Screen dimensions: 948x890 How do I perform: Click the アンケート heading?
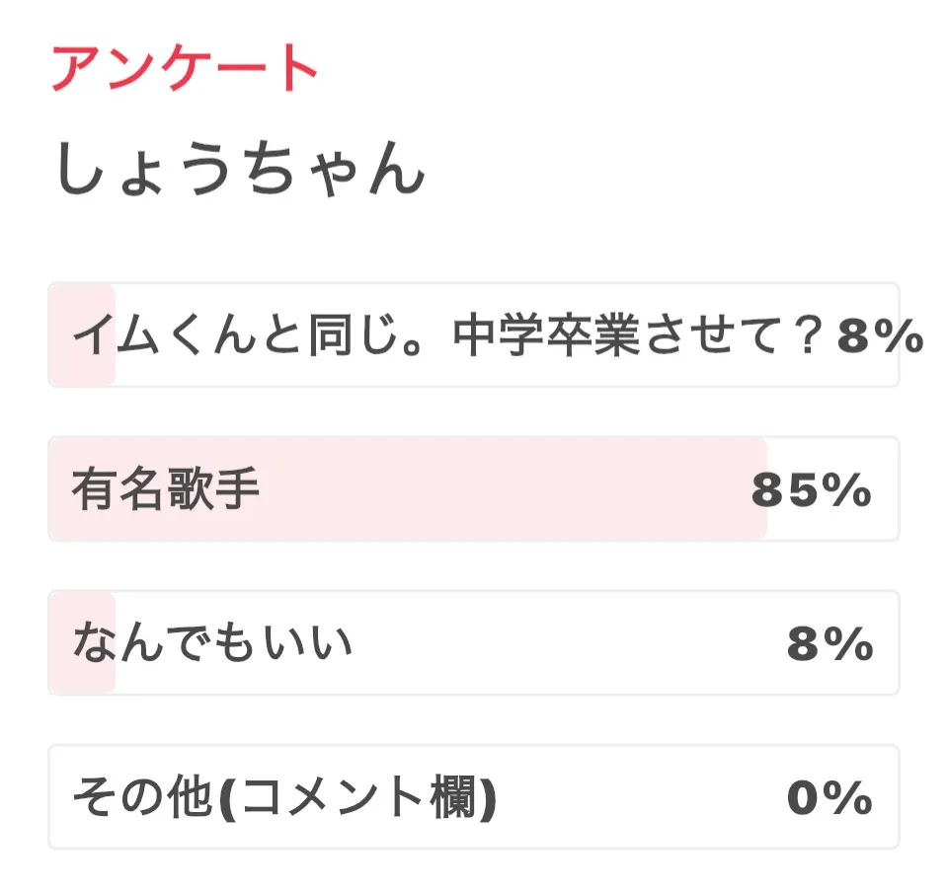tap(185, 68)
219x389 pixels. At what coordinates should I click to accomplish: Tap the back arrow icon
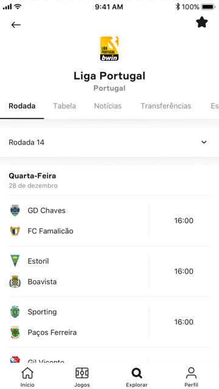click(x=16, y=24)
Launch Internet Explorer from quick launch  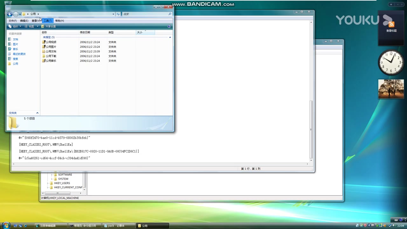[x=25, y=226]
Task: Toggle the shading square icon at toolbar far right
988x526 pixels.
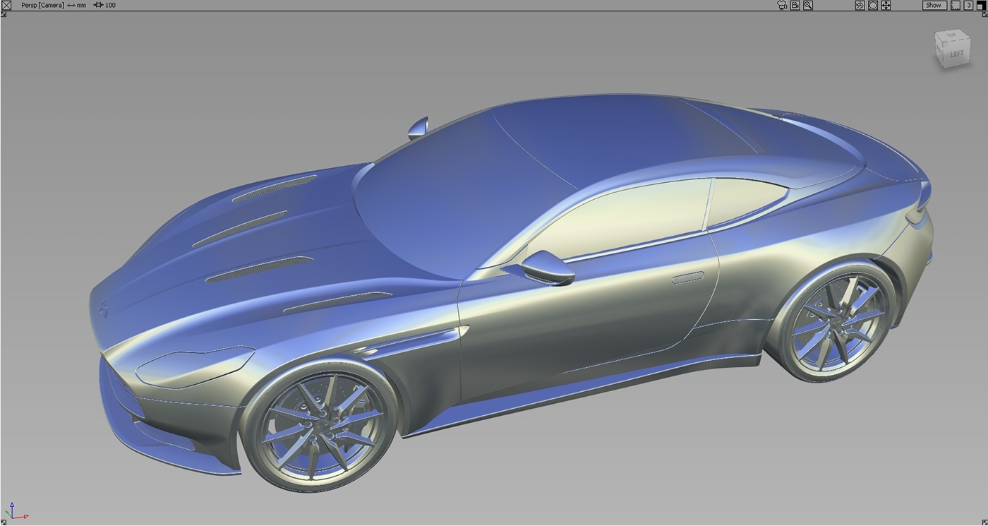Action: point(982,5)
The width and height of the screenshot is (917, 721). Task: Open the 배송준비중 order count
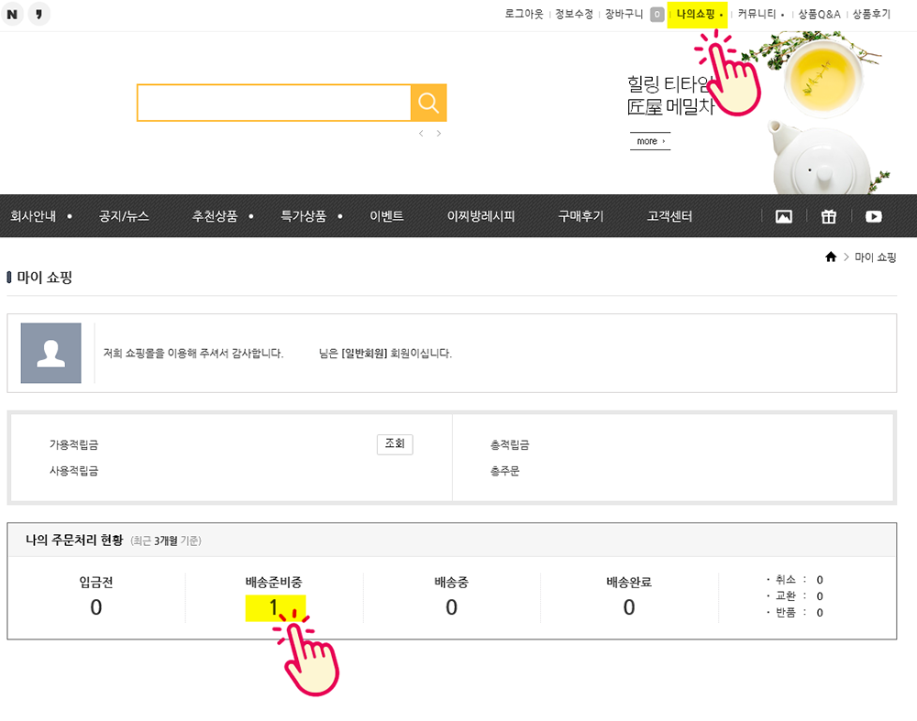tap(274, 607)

# # # # # # #

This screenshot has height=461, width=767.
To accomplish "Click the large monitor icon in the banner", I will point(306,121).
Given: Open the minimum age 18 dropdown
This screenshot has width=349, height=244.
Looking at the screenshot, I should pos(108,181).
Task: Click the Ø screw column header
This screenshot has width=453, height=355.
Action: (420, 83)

# # # # # # #

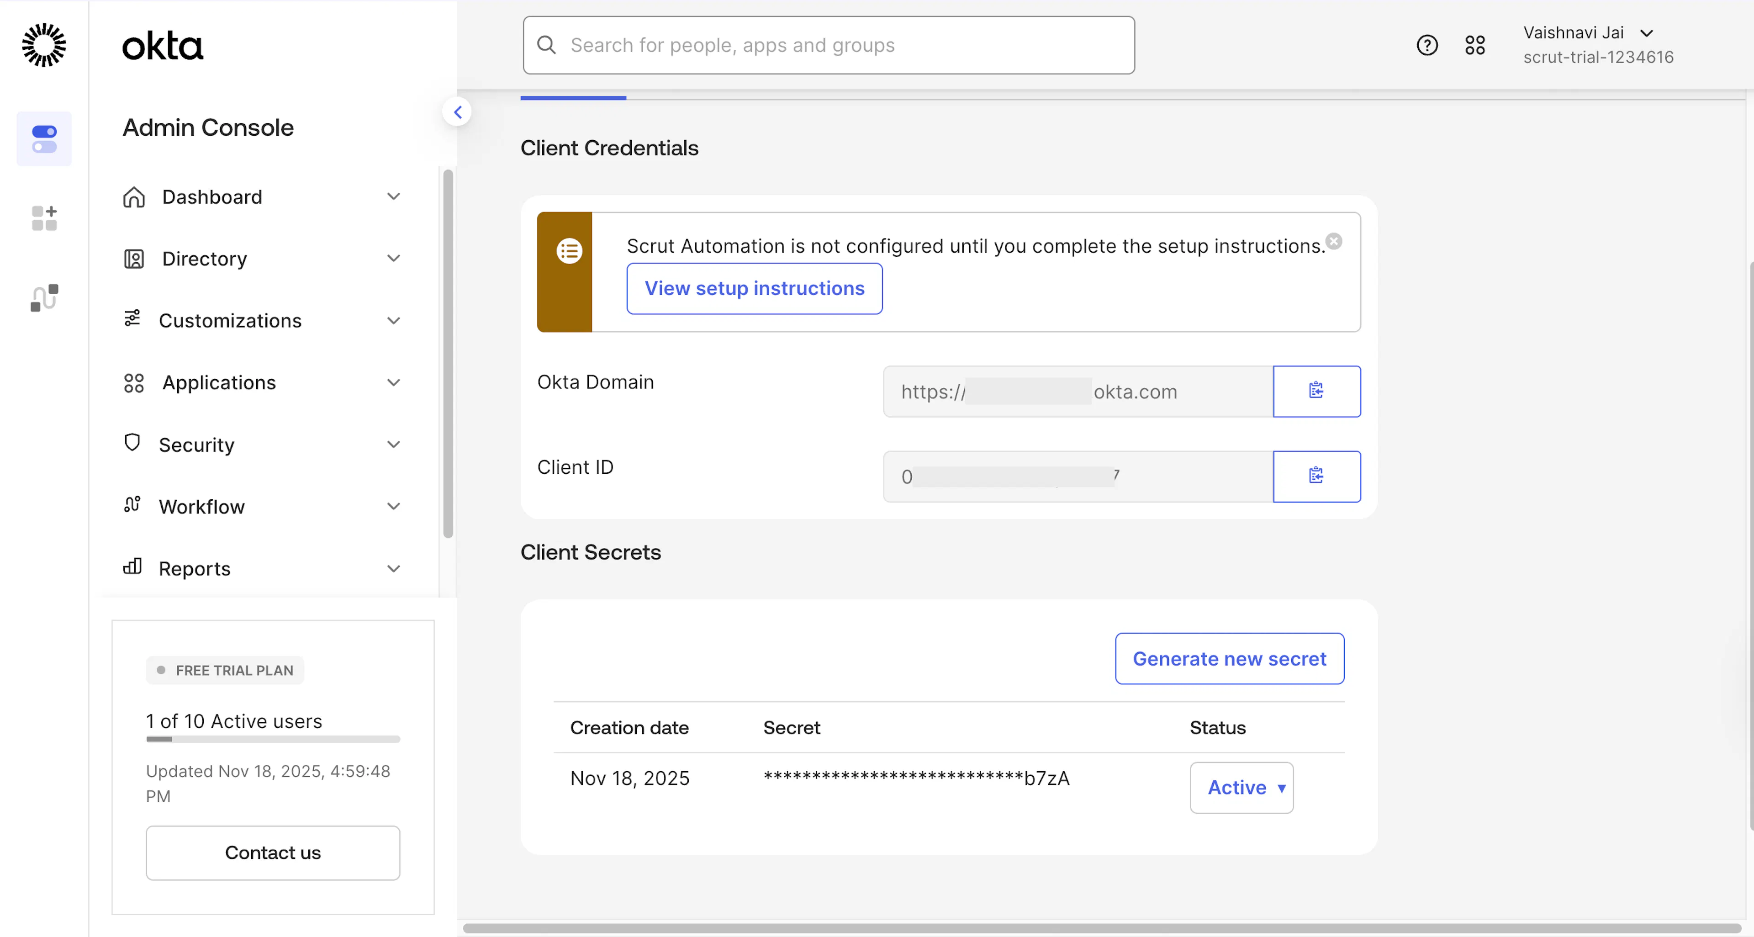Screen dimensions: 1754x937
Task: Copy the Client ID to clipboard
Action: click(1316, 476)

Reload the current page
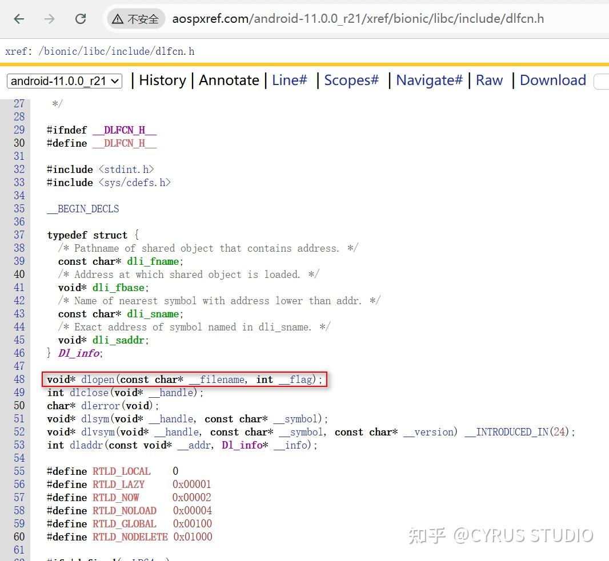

# # # # # # #

_What this task involves:_ Output exactly the lines of the material above from the one containing "This screenshot has height=461, width=767." up to and including the one containing "Task: Click the Ø screw column header".

_Reply:_
This screenshot has height=461, width=767.
To accomplish "Click the large monitor icon in the banner", I will point(306,121).
Given: Open the minimum age 18 dropdown
This screenshot has width=349, height=244.
Looking at the screenshot, I should pos(108,181).
Task: Click the Ø screw column header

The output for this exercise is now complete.